- Claim higher rate tax relief on pension contributions
A standard pension annual allowance of £40,000 per person per year was introduced from 6 April 2016. This is the maximum combined amount you and your employer can invest in a pension tax-free, provided your total income does not exceed £110,000; the standard annual allowance reduces by £1 for every £2 of your income that exceeds the £110,000 threshold. For anyone earning £210,000 or more, the maximum allowance reduces to £10,000.
- Bring forward unused pension allowance
If you have not used your full pension allowance in previous years and are already part of a registered pension scheme, it is possible to bring forward unused allowances from as early as 2013/14 to increase your current year’s allowance. However, before making pension contributions, it is important to understand whether they will exceed your available allowance. If contributions exceed the allowance available, a tax charge will arise so that tax relief is withdrawn.
- Protect a large pension pot
There is a lifetime limit in place, which restricts the level of funds that can be held in a pension tax-free. The lifetime allowance (LTA) is currently £1m and any funds held beyond this amount will incur penalty charges when you start to take pension benefits. Prior to 6 April 2016, the limit was £1.25m and if you already have a pension pot larger than £1m, you can elect for ‘individual protection 2016’ (IP16). This has the effect of preserving the individual LTA at the actual value of your pension fund at 5 April 2016. Before doing anything, it is essential to take advice from a pension specialist about whether to opt for IP16 and the long-term implications of doing this.
- Set up a pension for your children
Anyone resident in the UK is entitled to have a stakeholder pension, including children. If you have funds available, it is possible to contribute up to £2,880 net into a pension each year for anyone in your family, including children who have no any earnings.
- Contribute to a pension for your grandchildren
If you have grandchildren, you can also make contributions to your children’s pension schemes on their behalf. Doing this means they get the tax relief and the payments are treated as reducing their taxable income.

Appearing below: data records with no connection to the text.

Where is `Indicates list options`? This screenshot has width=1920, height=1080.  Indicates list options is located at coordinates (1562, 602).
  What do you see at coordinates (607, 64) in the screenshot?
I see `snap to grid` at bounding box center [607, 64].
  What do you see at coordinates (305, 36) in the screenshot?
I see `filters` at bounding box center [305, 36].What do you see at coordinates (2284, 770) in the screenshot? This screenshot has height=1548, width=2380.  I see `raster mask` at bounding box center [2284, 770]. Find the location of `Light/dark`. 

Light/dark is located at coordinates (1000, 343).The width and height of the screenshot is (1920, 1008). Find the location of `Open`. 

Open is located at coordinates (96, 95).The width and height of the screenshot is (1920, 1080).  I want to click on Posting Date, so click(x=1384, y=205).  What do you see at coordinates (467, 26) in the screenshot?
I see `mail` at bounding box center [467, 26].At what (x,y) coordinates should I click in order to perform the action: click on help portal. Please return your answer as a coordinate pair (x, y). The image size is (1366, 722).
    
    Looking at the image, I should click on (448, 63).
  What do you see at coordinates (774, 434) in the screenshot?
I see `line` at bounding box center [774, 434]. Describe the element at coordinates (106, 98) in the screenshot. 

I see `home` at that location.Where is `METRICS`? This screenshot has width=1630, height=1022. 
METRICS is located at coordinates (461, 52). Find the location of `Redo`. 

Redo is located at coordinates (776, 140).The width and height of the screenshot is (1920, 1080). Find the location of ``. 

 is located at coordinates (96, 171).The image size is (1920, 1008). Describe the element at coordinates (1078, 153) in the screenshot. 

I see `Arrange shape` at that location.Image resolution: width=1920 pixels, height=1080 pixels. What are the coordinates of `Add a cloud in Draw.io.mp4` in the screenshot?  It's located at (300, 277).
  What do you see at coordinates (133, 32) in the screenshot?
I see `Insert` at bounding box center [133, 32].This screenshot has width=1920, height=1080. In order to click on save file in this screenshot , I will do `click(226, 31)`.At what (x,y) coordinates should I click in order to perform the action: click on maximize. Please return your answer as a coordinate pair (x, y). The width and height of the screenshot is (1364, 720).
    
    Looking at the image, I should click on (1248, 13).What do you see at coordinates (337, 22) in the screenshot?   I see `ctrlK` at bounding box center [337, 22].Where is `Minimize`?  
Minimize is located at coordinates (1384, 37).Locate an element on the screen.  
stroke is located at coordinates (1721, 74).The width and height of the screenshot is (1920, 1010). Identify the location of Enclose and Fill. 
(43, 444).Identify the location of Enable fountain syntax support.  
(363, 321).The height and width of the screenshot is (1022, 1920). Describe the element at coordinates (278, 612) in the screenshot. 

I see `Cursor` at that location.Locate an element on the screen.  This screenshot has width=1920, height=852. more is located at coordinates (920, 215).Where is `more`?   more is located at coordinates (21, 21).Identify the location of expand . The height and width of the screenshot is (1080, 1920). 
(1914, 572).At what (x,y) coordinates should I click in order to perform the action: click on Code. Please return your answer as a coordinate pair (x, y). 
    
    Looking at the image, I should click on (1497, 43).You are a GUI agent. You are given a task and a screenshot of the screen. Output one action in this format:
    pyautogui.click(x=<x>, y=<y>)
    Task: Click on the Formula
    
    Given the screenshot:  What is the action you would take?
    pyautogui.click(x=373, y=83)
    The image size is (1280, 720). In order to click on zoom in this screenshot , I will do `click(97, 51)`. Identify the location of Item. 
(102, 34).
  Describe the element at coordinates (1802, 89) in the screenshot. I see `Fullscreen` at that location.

- Take pension drawdown if aged over 55
If you are aged 55 or over, depending on the type of pension you have, you may be able to start drawing pension benefits now from a personal pension (e.g. a SIPP). This can apply even if you are still working but there are tax implications to doing this, which will vary depending on the type of pension scheme you have. It is important to seek specialist advice before making any withdrawals.
- Benefit from tax-free employer pension contributions
For employees and directors of close companies paying income tax at the basic rate, employer pension contributions can be very tax efficient. This is because there is no tax to pay on the benefit to the employee and the employer can claim a business tax deduction. If you own the company, this can be a tax-efficient way to extract value.
- Use salary sacrifice to top up your pension
Although the rules concerning salary sacrifice schemes were changed in the most recent budget, employer contributions to pensions were not restricted. For everyone except the highest earners, it may be worthwhile using a salary sacrifice scheme and exchanging a proportion of salary in return for your employer making a larger pension contribution. This enables you to benefit from extra pension tax relief and reduces the amount of NICs that would otherwise be payable by both employer and employee.
However, this strategy may not be beneficial for higher rate taxpayers with an income of £110,000. This is because any pension contributions made by your employer may be used to calculate your overall entitlement to tax relief and whether an additional charge may be applied.
- Use your pension for inheritance tax planning
If you don’t need to draw down on your pension, you can retain its value and write it in trust for your children to inherit after your death, free of inheritance tax. This is a valuable strategy as part of overall inheritance tax planning.